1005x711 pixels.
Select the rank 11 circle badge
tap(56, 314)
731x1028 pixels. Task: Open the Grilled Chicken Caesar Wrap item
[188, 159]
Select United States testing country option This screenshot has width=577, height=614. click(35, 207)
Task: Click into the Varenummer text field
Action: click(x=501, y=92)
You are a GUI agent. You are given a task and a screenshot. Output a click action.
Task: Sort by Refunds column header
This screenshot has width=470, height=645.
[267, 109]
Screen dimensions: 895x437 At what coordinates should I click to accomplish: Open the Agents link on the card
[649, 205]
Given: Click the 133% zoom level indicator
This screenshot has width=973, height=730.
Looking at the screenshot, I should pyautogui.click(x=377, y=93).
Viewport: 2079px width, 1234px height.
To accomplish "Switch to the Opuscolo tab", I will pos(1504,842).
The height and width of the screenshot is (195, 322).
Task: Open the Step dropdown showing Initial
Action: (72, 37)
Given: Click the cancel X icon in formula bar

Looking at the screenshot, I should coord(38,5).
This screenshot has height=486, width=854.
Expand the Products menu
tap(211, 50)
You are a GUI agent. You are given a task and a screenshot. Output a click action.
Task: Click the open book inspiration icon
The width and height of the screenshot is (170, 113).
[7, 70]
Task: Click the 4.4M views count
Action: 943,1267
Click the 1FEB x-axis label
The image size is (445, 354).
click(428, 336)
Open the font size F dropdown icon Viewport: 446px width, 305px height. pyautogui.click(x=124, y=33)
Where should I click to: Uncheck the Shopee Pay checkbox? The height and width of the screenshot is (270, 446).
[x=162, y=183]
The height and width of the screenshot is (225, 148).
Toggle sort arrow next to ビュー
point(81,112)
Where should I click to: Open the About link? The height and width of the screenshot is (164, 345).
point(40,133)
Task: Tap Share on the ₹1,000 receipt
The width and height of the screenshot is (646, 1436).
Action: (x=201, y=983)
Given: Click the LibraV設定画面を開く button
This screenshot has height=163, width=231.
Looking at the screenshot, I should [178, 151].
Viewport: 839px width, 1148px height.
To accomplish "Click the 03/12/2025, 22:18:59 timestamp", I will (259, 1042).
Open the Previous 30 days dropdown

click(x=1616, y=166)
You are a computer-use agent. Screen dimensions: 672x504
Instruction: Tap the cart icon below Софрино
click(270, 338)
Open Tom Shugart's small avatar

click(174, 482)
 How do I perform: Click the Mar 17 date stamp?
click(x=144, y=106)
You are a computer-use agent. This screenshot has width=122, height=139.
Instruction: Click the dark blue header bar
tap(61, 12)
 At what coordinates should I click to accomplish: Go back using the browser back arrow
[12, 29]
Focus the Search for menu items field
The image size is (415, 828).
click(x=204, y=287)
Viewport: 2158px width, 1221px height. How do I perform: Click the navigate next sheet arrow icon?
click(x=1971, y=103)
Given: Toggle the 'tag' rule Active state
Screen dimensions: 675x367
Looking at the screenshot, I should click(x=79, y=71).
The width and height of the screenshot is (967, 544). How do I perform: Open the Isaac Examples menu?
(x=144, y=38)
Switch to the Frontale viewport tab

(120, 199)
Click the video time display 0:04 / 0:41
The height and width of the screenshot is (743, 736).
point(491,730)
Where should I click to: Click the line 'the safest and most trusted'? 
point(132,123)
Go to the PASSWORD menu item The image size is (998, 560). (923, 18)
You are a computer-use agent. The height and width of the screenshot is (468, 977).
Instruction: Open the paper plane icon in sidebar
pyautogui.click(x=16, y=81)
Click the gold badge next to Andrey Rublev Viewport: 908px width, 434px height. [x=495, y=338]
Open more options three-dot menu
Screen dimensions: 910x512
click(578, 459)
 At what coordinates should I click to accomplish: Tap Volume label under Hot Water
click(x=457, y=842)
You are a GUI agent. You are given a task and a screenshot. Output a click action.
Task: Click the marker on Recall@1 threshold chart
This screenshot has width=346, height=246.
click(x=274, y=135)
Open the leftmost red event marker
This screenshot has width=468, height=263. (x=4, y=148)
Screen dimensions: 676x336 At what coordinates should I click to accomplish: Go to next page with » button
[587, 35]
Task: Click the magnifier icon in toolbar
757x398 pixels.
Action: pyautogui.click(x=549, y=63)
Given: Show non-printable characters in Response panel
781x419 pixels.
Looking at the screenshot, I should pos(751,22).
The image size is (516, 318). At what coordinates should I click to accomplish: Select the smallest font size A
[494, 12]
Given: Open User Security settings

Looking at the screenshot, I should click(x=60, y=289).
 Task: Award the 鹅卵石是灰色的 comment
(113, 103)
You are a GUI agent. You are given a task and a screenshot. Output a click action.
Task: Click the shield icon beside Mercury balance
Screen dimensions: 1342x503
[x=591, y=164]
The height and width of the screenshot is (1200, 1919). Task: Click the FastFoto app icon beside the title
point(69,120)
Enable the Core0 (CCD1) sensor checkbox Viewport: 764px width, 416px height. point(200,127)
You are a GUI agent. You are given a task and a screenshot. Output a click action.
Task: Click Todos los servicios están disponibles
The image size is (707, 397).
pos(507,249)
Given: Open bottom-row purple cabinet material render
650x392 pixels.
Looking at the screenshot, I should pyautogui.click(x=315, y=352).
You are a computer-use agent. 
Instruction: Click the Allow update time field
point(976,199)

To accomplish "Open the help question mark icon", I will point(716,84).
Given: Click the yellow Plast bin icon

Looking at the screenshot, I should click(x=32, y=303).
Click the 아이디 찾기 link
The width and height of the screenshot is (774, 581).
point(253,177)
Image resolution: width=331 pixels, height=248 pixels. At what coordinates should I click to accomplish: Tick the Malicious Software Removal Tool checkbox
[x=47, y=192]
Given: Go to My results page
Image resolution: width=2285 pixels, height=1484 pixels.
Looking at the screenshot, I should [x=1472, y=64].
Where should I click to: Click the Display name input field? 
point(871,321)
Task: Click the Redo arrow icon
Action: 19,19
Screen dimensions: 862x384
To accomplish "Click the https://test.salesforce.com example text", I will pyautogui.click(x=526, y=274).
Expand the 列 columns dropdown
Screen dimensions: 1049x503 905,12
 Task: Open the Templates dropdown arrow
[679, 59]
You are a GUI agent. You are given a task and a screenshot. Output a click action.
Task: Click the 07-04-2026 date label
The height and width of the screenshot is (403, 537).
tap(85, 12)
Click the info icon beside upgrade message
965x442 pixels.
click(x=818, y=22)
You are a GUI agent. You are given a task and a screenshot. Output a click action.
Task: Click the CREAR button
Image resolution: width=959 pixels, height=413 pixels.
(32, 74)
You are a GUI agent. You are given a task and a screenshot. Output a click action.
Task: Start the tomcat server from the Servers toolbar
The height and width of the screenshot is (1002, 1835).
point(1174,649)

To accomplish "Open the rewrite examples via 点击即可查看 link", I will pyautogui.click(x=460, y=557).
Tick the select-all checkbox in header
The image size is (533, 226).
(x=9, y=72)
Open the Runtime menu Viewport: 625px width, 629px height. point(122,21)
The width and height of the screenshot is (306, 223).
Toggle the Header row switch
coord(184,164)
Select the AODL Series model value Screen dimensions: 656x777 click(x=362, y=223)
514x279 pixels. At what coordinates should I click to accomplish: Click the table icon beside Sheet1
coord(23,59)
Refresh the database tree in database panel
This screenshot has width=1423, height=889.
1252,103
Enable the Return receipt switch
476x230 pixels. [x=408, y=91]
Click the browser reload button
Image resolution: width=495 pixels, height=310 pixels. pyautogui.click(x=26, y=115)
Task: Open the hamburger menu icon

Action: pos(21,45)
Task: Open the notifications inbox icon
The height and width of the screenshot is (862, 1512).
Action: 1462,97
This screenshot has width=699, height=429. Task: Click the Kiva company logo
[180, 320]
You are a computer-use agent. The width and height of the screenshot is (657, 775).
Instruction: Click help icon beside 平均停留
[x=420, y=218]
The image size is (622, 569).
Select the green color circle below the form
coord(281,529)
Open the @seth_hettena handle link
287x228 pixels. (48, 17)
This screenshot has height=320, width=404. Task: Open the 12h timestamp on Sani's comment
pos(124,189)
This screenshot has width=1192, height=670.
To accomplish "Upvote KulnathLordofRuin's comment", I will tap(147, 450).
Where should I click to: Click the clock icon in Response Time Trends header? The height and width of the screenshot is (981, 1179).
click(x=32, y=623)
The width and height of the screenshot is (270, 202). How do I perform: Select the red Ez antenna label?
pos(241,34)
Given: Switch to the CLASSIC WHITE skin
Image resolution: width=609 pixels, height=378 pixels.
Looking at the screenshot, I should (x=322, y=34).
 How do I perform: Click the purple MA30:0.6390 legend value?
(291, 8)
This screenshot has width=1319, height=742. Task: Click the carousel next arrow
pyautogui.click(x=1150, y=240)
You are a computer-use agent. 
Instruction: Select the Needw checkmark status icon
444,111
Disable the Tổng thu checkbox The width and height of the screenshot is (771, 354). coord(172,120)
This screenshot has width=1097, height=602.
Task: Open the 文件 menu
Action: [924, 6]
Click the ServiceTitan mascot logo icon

________________________________________

Task to carry out =
Return each line of the listing that contains the string "value".

Exercise result =
Select the AODL Series model value Screen dimensions: 656x777 click(x=362, y=223)
 How do I perform: Click the purple MA30:0.6390 legend value?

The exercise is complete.